** Source text **
- Opening Delimiter -
The American Blimp MZ-3A is a blimp owned by the United States Navy from 2006 to 2017. It is a modified American Blimp Corporation A-170 series commercial blimp and given the USN type/model/series (T/M/S) designation MZ-3A and Bureau Number (BuNo) 167811. After delivery to the Navy, the airship began operations as an advanced flying laboratory used to evaluate affordable sensor payloads, the development of new lighter-than-air (LTA) technologies and general flight support for other related research and development/science and technology (R&D/S&T) projects. As of 2023, it was the last airship to be operated by the U. S. military.

==Description==

The airship is propeller-driven by two 180 HP Lycoming engines, providing a maximum cruise speed of just under 50 kn. The crewed 178-foot LTA craft has an operational payload capability of up to 2500 lb and can remain aloft and nearly stationary for more than twelve hours, performing various missions in support of technology development for Command, Control, Communications, Computers, Intelligence, Surveillance and Reconnaissance (C4ISR) concepts.

==History==
In May 2006, Air Test and Evaluation Squadron TWENTY, Lighter-than-Air Vehicle (LTAV) Detachment (VX-20 LTAV Det) began regular flight operations from Naval Air Engineering Station Lakehurst located in Lakehurst, New Jersey. In 2007 flight operations were halted and the ship stored in Hangar Six at NAES Lakehurst.

In October 2009, the MZ-3A was transferred to the United States Naval Research Laboratory Military Support Division's Scientific Development Squadron One (VXS-1), formerly known as the Flight Support Detachment, located at Naval Air Station Patuxent River, Maryland.

The airship resumed flight operations in March, 2010 with test flights at Marine Corps Air Station Yuma, Arizona.

The MZ-3A was a government owned / contractor operated (GOCO) airship operated by a civilian contractor, Integrated Systems Solutions, Inc. (ISSI) of California. ISSI maintained and operated the blimp employing Navy approved, highly qualified, commercial blimp pilots to command the airship.
- Closing Delimiter -
** Task to carry out **
According to the MZ-3A blimp text, how many engines drive the airship, and of what horsepower? The rows have nothing to do with this.

** Dataset excerpts **
- Opening Delimiter -
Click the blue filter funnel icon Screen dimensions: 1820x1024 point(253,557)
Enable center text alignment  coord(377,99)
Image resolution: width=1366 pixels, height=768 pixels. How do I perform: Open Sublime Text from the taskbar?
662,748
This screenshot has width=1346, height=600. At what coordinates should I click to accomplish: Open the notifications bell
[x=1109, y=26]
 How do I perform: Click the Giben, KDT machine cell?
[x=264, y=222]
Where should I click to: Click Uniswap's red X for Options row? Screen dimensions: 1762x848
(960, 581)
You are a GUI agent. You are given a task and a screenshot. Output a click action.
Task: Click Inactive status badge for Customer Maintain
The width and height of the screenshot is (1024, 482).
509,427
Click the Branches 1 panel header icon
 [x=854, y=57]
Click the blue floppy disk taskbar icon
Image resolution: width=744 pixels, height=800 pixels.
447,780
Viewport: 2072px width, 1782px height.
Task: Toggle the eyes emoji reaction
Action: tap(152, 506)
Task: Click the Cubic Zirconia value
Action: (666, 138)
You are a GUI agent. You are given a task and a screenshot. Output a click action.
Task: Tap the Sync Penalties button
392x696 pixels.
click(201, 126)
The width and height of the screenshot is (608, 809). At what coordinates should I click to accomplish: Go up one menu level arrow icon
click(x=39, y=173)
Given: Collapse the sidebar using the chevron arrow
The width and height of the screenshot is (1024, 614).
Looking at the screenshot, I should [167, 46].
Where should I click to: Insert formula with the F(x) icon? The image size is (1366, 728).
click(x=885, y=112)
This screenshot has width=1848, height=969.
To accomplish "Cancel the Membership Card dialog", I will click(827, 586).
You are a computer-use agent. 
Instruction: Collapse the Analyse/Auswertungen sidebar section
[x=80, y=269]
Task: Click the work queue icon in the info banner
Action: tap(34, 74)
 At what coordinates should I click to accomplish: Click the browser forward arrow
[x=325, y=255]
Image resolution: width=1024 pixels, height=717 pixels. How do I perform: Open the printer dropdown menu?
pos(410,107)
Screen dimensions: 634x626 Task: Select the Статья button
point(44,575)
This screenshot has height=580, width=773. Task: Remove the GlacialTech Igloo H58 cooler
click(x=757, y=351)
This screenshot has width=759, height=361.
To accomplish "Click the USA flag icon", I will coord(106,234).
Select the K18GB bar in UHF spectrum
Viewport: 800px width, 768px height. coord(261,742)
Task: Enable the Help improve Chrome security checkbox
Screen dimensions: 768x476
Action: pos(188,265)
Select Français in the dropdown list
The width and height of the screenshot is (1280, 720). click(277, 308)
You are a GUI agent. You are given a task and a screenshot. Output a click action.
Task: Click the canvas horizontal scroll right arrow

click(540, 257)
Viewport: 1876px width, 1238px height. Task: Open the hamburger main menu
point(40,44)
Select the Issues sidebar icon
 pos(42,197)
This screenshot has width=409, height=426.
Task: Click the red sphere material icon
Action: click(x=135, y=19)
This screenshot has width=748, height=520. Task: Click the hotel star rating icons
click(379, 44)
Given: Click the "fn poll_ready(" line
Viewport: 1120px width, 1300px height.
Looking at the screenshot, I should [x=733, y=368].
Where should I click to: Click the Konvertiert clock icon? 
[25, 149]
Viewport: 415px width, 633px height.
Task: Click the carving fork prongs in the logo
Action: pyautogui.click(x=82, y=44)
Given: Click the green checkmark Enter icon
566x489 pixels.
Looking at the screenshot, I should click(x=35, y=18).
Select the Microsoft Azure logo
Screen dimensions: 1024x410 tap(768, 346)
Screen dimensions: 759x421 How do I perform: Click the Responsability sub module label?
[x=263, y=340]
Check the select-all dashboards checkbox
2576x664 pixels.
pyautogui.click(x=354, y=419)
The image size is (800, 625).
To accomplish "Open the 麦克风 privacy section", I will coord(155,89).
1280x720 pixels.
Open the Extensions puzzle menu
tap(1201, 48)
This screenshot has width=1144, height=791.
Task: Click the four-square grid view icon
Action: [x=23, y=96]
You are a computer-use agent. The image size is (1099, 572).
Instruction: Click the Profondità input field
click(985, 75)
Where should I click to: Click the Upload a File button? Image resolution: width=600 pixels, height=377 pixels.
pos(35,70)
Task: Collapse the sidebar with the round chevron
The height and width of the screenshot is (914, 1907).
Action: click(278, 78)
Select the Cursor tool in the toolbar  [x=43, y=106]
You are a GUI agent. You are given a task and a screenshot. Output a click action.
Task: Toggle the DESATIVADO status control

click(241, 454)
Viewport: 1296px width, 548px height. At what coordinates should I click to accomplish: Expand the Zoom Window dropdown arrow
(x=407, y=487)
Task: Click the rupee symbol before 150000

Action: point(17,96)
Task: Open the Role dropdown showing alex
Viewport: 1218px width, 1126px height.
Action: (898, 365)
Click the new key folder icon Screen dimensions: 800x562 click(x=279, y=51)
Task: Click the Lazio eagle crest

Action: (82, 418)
- Closing Delimiter -
** Answer to the exercise **
Two 180 HP Lycoming engines.